OBJECTIVETo study the relationship between the disturbance of nitric oxide/endothelin-I (NO/ET-1) and the hepatic injury following limb ischemia/reperfusion (I/R) in rats as well as the regulation of NO/ET-1 system by limb ischemia preconditioning (IPC).

METHODSUsing limb ischemia/reperfusion injury model rats, animals were randomly divided into three groups (n = 6): control group, I/R group and IPC group. The contents of alanine aminotransferase (ALT), aspartate aminotransferase (AST) in the plasma as well as nitric oxide (NO), endothelin-1 (ET-1), nitric oxide/endothelin-1 (NO/ET-1) in the plasma and the liver were measured. The levels of total nitric oxide synthase (tNOS), inducible nitric oxide synthase (iNOS), constitutive nitric oxide synthase (cNOS) in the liver were determined. The expression of iNOS and endothelial NOS (eNOS) were detected by the immunohistochemical method. The morphologic changes stained with hematoxylineosin were observed under microscope.

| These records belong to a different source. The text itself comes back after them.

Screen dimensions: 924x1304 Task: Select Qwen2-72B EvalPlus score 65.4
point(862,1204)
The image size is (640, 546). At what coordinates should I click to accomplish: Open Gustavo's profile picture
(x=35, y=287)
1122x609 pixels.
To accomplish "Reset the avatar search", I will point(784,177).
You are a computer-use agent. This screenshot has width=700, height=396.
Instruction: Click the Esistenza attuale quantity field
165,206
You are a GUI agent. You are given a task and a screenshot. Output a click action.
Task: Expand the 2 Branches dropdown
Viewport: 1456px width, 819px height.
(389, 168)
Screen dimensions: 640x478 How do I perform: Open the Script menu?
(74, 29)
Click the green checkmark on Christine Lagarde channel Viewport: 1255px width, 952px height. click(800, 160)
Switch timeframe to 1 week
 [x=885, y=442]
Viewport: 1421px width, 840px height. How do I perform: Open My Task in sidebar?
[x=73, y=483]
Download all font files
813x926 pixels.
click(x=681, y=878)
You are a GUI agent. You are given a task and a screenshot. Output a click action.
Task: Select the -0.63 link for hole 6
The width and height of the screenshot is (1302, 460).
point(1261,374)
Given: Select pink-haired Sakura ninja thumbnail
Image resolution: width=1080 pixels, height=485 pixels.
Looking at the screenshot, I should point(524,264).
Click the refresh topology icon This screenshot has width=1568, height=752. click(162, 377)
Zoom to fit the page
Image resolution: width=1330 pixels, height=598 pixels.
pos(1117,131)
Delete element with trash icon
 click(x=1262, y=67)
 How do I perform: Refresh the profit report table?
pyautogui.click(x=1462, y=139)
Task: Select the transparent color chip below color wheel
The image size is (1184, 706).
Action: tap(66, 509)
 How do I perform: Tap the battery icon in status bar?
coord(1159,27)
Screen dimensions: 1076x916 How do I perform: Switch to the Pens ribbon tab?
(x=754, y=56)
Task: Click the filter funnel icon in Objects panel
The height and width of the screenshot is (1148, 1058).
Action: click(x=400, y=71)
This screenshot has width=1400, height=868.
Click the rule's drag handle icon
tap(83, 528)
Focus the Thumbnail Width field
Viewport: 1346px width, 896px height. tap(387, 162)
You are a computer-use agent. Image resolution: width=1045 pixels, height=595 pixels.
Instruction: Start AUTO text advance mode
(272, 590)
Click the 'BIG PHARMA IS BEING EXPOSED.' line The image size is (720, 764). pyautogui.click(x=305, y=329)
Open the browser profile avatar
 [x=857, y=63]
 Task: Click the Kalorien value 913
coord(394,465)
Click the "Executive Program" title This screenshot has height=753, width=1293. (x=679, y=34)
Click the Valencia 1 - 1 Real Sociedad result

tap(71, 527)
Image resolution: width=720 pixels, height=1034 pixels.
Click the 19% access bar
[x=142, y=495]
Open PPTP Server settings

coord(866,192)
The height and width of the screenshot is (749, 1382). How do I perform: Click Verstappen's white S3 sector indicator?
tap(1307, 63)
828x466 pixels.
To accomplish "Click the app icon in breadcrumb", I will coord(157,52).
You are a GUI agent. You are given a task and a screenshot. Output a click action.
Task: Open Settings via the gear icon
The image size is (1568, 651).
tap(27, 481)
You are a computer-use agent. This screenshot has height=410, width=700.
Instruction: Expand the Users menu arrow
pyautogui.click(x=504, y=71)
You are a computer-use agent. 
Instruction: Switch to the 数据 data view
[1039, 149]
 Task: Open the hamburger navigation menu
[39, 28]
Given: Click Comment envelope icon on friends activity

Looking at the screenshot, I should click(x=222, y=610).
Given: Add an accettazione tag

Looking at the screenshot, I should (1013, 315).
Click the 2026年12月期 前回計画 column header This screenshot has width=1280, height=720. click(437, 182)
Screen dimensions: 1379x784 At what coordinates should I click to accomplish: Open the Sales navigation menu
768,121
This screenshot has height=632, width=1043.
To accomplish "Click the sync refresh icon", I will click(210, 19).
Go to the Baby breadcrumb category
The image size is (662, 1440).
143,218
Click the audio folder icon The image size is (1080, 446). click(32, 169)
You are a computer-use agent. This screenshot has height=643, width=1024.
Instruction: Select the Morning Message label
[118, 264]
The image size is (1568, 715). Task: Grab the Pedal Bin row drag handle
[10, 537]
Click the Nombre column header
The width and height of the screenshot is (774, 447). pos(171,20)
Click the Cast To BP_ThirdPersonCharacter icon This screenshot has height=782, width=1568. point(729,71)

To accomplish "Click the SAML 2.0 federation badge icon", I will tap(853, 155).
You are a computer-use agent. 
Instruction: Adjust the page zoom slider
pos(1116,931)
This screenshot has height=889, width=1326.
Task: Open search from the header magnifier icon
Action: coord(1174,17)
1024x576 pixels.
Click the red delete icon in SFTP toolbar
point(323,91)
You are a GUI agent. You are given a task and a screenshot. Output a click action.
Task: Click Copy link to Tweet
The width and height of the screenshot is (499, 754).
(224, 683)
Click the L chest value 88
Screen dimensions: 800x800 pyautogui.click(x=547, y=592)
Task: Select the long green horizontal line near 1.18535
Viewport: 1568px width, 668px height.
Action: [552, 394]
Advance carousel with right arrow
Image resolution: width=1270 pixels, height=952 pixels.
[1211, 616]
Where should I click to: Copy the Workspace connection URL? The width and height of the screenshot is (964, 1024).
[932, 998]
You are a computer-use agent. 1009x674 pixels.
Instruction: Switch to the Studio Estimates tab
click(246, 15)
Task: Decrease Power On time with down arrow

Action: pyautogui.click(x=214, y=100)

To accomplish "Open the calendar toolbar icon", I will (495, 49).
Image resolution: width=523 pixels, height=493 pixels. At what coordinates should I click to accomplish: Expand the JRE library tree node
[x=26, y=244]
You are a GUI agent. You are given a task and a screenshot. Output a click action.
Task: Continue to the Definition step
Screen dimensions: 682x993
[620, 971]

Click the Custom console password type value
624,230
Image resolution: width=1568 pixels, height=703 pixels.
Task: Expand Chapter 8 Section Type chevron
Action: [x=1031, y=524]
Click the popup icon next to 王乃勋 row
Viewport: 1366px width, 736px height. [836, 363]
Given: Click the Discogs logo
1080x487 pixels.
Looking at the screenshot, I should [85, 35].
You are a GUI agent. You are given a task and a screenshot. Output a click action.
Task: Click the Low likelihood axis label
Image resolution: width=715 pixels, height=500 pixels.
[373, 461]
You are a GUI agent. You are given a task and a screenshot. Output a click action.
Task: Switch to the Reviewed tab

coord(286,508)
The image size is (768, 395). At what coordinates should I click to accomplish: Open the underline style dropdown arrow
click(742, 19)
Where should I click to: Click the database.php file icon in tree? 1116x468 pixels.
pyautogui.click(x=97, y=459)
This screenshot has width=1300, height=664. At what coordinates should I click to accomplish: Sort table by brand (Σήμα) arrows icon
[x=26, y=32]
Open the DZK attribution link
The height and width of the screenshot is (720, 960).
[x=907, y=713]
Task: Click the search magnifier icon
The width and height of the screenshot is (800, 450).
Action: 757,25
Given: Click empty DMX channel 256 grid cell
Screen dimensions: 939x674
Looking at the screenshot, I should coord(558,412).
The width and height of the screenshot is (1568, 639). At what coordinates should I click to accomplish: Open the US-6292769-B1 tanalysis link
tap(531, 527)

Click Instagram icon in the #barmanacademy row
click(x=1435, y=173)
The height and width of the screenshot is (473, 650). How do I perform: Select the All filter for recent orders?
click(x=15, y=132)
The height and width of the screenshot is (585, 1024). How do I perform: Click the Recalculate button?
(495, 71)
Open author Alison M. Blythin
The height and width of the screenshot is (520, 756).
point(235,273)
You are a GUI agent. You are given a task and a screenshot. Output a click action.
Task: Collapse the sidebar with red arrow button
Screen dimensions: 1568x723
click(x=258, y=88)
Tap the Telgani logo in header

RESULTSIt was found that the levels of NO, ET-1 in the plasma and the liver tissue all increased after reperfusion, while the values of ALT, AST, NO/ET-1 decreased. Liver pathology revealed that after limb I/R there were edema, villous microvascular congestion, infiltration of polymorphonuclear neutrophil (PMN), cell degeneration in part cells of the liver. The hepatic damage was deteriorated. While the expression of iNOS elevated, cNOS (mainly eNOS) reduced and total NOS increased. The protection of the limb IPC attenuated the disturbance of NO/ET-1.

CONCLUSIONThe hepatic injury following limb I/R is related to the disturbance of NO/ ET-1. The protection of the limb IPC might be conducted by its regulation of NO/ET-1 system. The elevation of endothelial NOS and the reduction of non-endothelial NOS generated the NO in this situation.